## TRAVAIL DEMANDÉ
(1) Répondez aux questions suivantes d'après l'article sur la niche parlementaire du Rassemblement national :
(a) Combien des sept propositions inscrites à l'ordre du jour ont pu être examinées ?
(b) En quelle année le délit de séjour irrégulier a-t-il été supprimé ?
(c) Quel montant d'amende la proposition de loi prévoyait-elle pour les personnes présentes irrégulièrement sur le sol français ?
(2) Prolongez l'article sur la niche parlementaire du Rassemblement national en reprenant après sa dernière phrase.

## EXTRAIT DU TEXTE
· · · · · · ·

Au programme de la niche du parti de Marine Le Pen, sept textes plus xénophobes et hypocrites les uns que les autres contre lesquels les député·es insoumis·es ont bataillé sans relâche. Mais la mobilisation du groupe parlementaire insoumis n’a pas suffi face à l’opportune complicité et démobilisation du « bloc central ». Résultat : pour la première fois dans l’histoire, un texte du RN est voté à l’Assemblée. À une voix près, les député·es ont adopté une résolution raciste visant à dénoncer aux accords de 1968 entre la France et l’Algérie. Le retour de l’OAS à l’Assemblée. Notre article.
Des sept propositions inscrites à l’ordre du jour par le Rassemblement national, quatre ont pu être examinées. Le premier texte portait sur la dénonciation des accords franco-algériens de 1968. Nous y reviendrons plus tard. Le deuxième, une proposition de loi raciste visant au rétablissement du délit de séjour irrégulier, a été rejeté malgré l’alliance RN-LR-Horizons (parti d’Édouard Philippe). Supprimé en 2012, le rétablissement de séjour irrégulier est une obsession récurrente de la droite et de l’extrême droite.
Par ce texte, Marine Le Pen et les siens proposaient de faire encourir une amende de 3 750 euros et de trois ans d’interdiction de territoire aux personnes présentes irrégulièrement sur le sol français. Alors qu’un arsenal législatif impitoyable s’abat déjà sur les personnes en situation irrégulière et que l’accès au séjour se durcit de gouvernement en gouvernement, cette proposition de loi avait d’abord et avant tout pour objectif de consacrer l’équivalence fantasmée du RN entre étrangers et délinquance : une proposition xénophobe, ni plus ni moins.

· · · · · · ·

## DONNÉES AFFICHÉES
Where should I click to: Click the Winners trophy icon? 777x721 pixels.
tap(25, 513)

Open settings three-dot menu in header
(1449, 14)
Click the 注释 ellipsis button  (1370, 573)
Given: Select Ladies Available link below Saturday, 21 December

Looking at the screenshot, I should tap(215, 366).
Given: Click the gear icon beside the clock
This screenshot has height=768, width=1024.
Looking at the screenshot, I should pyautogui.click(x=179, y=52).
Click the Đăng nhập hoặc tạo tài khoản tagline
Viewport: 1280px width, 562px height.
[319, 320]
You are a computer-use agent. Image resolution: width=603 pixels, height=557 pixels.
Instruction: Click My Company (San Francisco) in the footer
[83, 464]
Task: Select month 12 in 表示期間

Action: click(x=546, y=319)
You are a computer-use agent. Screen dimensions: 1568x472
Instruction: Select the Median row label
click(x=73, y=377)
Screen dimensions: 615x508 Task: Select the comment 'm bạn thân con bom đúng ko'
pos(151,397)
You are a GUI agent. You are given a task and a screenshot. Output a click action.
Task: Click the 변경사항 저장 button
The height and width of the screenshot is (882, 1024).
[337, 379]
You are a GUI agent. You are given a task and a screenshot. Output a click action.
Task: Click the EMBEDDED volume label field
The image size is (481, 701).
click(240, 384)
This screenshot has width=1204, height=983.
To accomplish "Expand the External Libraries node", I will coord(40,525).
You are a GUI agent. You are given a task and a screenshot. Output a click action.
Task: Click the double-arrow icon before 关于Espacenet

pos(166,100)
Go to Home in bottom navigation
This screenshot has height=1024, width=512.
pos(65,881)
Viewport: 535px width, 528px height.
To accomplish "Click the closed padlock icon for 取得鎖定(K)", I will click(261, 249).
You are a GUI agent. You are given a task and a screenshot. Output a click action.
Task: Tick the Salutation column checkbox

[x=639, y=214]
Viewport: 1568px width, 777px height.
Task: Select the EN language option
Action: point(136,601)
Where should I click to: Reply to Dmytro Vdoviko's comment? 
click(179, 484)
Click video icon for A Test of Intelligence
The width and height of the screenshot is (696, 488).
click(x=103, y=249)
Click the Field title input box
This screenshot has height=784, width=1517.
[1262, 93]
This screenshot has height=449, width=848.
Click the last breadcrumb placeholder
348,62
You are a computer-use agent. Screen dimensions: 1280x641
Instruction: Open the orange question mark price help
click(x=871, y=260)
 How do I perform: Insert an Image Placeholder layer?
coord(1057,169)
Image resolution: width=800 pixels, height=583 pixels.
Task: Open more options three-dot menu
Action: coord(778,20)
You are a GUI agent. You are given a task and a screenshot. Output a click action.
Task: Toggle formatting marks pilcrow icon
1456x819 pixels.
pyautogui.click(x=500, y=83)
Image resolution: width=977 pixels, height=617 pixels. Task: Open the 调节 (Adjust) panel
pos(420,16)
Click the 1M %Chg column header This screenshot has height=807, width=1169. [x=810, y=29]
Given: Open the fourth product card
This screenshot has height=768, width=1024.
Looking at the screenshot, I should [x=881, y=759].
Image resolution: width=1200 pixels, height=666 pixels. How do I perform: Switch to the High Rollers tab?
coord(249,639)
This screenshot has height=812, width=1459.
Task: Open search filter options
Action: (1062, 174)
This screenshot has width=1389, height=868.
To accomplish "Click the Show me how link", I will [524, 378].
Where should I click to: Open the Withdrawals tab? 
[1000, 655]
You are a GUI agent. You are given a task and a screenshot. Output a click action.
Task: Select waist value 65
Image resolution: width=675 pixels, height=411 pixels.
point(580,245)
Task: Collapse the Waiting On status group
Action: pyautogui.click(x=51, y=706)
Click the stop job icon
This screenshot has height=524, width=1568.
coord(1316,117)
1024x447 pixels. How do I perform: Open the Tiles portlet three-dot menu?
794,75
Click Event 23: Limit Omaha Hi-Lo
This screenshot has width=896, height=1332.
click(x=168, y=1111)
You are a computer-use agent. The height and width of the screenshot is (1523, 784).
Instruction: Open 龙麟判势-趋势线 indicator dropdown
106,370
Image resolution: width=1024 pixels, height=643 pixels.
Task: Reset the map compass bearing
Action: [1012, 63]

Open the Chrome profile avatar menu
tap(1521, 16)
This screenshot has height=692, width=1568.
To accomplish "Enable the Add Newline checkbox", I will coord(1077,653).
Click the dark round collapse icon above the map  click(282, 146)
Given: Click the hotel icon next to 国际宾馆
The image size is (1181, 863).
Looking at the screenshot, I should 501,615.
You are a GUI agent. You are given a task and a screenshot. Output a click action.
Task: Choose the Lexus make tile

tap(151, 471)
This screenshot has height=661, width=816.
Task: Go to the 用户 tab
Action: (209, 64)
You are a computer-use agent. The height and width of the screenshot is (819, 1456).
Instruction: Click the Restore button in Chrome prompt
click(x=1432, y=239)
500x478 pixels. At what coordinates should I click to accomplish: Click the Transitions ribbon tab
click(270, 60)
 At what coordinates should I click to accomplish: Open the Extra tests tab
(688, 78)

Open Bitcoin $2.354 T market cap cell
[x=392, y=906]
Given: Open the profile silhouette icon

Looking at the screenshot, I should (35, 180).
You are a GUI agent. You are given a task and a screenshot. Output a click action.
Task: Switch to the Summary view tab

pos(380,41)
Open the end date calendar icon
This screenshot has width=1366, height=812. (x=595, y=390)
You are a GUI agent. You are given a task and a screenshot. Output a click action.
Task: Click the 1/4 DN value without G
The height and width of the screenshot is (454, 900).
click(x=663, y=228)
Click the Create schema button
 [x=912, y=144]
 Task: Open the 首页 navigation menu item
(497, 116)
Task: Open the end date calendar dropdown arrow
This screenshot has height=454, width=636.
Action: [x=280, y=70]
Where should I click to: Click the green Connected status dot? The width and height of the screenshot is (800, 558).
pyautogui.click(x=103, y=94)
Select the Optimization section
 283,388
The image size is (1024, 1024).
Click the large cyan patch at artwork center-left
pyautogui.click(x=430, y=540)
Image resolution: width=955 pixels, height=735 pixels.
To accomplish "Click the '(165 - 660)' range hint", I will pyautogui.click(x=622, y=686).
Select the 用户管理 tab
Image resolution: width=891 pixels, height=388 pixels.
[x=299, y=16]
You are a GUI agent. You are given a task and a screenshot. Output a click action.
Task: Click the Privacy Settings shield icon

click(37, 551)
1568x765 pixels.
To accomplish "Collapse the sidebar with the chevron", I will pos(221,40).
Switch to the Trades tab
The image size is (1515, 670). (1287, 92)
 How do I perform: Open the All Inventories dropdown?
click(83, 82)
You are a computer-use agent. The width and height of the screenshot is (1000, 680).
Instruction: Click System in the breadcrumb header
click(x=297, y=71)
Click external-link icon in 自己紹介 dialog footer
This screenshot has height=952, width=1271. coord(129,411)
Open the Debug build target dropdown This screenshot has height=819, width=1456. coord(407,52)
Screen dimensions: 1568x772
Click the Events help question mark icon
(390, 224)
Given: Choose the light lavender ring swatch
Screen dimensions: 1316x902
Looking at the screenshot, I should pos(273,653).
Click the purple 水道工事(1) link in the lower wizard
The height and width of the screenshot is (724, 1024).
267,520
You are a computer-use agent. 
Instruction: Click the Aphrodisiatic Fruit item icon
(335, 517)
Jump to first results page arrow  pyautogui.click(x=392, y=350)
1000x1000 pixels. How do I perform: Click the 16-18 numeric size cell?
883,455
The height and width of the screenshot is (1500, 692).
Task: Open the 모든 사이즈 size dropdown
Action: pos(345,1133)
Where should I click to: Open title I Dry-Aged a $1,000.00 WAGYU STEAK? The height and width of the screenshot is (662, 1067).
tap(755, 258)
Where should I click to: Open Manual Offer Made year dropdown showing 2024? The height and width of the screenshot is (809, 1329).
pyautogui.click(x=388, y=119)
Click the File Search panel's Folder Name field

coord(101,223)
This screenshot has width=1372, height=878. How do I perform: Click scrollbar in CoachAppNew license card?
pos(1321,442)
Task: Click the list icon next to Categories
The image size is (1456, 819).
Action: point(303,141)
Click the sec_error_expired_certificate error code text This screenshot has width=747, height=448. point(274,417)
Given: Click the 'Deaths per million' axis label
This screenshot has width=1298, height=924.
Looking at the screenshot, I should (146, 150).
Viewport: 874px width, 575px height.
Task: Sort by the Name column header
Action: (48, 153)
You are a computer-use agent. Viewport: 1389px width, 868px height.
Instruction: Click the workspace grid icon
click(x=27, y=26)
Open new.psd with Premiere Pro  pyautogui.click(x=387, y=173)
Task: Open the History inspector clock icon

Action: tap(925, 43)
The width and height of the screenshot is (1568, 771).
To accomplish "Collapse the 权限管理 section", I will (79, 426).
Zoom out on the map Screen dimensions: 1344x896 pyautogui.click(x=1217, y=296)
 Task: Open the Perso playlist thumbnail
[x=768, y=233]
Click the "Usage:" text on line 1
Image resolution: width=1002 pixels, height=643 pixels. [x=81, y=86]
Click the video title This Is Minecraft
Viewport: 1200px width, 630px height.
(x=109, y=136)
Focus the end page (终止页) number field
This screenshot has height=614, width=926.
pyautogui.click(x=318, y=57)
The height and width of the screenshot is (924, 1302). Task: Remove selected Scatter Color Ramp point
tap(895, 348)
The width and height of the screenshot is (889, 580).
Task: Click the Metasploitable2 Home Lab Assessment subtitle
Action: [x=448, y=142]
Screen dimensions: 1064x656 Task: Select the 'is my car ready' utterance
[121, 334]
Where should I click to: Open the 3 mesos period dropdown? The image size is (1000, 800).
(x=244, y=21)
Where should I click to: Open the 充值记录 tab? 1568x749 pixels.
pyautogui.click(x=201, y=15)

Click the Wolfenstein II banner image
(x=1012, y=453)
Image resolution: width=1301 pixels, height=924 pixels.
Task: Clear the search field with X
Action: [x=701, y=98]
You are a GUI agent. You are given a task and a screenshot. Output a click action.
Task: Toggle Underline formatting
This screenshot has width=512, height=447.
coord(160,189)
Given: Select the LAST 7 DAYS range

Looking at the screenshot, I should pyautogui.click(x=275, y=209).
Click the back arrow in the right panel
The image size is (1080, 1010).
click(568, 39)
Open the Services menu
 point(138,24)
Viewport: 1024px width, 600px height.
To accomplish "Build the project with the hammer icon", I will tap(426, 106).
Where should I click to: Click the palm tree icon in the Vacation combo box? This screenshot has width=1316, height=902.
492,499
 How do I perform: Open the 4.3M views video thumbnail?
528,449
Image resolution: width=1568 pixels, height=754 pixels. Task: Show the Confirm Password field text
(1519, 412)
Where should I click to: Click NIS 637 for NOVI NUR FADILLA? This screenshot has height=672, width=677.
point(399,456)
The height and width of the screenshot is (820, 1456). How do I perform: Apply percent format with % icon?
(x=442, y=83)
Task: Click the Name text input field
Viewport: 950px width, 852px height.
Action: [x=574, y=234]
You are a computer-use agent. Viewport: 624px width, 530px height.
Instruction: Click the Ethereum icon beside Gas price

· · · · · · ·

## RÉPONSES SUCCESSIVES
(1)
(a) Quatre.
(b) En 2012.
(c) 3 750 euros.

(2)
Le troisième texte, lui aussi rejeté, portait au grand jour l’hypocrisie du Rassemblement national tant sur le plan du soutien à la consommation populaire que sur celui de la défense des agriculteurs. Par ce texte, les député·es RN proposaient une plus grande transparence pour le consommateur quant à l’origine des produits agricoles et alimentaires, quoique, de la bouche même de la rapporteure du texte, ils savaient qu’il se heurterait aux contraintes européennes.
Si cette proposition peut paraître consensuelle de façade – et c’est là toute l’arnaque du RN – elle visait d’abord pour le RN à faire oublier sa défense systématique de l’agrobusiness et le décalage entre ses votes et ses discours sur la défense de la consommation populaire : abstention sur la proposition de loi instaurant des prix plancher pour les agriculteurs, soutien infaillible à la loi Duplomb et à son modèle productiviste, opposition à l’augmentation du SMIC ou à l’indexation des salaires sur l’inflation : telles sont les positions du Rassemblement national lorsqu’il a à se prononcer sur des mesures qui peuvent véritablement changer la vie des gens et des petits agriculteurs. À la place, pour se dédouaner, il propose de coller des étiquettes sur des sacs de pommes de terre.
Le quatrième texte, partiellement examiné, prétendait proposer la gratuité des parkings d’hôpitaux publics après que la France insoumise a largement contribué à mettre à l’agenda la nécessité d’abolir cette privatisation rampante et inhumaine du service public de la santé.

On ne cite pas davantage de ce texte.